Another solution is to change the default settings on your router to set restrictions on a per-device basis. Not all routers allow you to do this; to see what your specific model offers, log in to your router setup page and look for a tab labelled Parental Controls, Restrictions or something similar. Here’s the process for configuring an AirPort wireless network with time limits for each individual device your kids use.
5. Don’t let your teens sleep with their phones or computers
A lot of nasty stuff in the teenage world happens at night. Alone in their rooms, kids can text horribly hurtful insults, goad others into posting inappropriate pictures of themselves and engage in conversations with strangers. Don’t let your kids be a part of it. Set up a place where phones and laptops are charged overnight, for instance a multi-charging station like Griffin’s $100 PowerDock 5, which lets you charge multiple iPads and iPhones; Kanex’s US$99 Sydnee Smart Recharge Station for iPad and iPhone (3.5 of 5 rating); XtremeMac’s US$150 InCharge X5 Docking Station (3.5 of 5 rating); or Kangaroom Storage’s US$35 Bamboo Multi-Charging Station, which can also accomodate a laptop. Tell your kids to use you as the excuse: “My parents confiscate my phone at night.”

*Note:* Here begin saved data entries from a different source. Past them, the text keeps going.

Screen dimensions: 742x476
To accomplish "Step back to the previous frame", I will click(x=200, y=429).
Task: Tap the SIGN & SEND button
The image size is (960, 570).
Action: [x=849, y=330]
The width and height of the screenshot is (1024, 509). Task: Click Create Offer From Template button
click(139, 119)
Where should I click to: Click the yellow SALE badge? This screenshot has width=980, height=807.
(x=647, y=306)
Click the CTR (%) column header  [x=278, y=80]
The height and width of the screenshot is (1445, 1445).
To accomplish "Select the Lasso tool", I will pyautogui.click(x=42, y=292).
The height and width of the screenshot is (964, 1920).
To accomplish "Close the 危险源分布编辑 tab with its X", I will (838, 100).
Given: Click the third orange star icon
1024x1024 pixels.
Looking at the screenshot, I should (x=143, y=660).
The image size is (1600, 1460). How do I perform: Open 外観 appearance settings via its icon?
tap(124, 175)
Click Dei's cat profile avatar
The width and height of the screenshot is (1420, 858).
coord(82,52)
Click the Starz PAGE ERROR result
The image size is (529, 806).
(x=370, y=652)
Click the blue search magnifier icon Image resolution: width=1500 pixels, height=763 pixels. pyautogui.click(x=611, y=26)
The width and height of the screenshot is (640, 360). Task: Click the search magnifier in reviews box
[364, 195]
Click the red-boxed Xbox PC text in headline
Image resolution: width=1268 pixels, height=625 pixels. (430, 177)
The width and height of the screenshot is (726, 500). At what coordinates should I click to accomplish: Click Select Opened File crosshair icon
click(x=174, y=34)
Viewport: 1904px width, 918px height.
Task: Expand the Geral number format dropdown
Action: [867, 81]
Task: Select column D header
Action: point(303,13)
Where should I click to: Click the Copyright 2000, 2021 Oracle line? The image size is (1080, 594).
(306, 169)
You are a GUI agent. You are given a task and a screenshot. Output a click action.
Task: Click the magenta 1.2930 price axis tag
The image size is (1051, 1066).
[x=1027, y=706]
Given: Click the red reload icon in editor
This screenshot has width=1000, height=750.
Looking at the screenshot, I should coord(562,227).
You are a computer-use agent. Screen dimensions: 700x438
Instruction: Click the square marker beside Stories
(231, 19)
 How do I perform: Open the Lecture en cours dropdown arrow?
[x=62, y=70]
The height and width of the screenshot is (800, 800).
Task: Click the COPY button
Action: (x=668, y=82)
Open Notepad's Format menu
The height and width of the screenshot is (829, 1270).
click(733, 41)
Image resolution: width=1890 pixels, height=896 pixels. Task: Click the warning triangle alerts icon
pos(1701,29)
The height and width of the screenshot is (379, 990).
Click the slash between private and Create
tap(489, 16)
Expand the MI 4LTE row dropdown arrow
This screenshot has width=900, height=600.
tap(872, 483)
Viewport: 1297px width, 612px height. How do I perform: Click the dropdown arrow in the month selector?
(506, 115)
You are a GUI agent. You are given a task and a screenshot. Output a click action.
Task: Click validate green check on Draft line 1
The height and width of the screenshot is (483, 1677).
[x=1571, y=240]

The penalty for infractions? In my house it’s a week without the device in question. If the iPhone is the problem, be prepared for the fact you’ll need your child to be able to call you. Stash away a cheap, pay-as-you-go voice-only phone like those available from AT&T or many other sellers. With a plan in place, you’ll be ready to swap your kid’s smartphone for a dumb one if need be.
I also recommend keeping desktop computers out of bedrooms. If you already have a computer in your child’s room, definitely configure access privileges to control nighttime use – or take the power cord away at night. And make a point of checking the computer regularly so that you know what your child is doing.
6. Be a good role model
In our family, we hold weekly family meetings. No phones or iOS devices are allowed – and that rule is enforced for Mum and Dad as well. In addition, because our family is Jewish, we don’t use our phones or other electronic devices for all of Shabbat – from sundown Friday through to sundown Saturday. This is a big deal. Our Friday night dinner and Saturday lunch are pure family time. All day Saturday, no one uses a phone or computer, which means we actually talk to each other, play board games, go for walks together and so on. Therefore, my children – and my husband and I – know that it’s possible to survive without our phones, which makes it much easier for us to establish other device-free times during the week. We have a family charging station where phones are stored overnight. My husband and I do sometimes use an iPad to watch TV in bed, but that’s after the kids have been tucked in for the night.
We frequently gather with our children in the family room and request that phones and other devices be put away for a set amount of time. The key to this is that Mum and Dad also have to follow the rules, because kids will always do as you do, not as you say. Try establishing a daily device-free time of just 10 or 15 minutes at the breakfast or dinner table, and see if you feel it has a positive impact on your family.
I have five children. I desperately wish I could protect them from everything with a simple click – but I can’t, and neither can you. Keeping teens safe in the digital world means taking advantage of what technology offers, but also relying on old-fashioned involved parenting.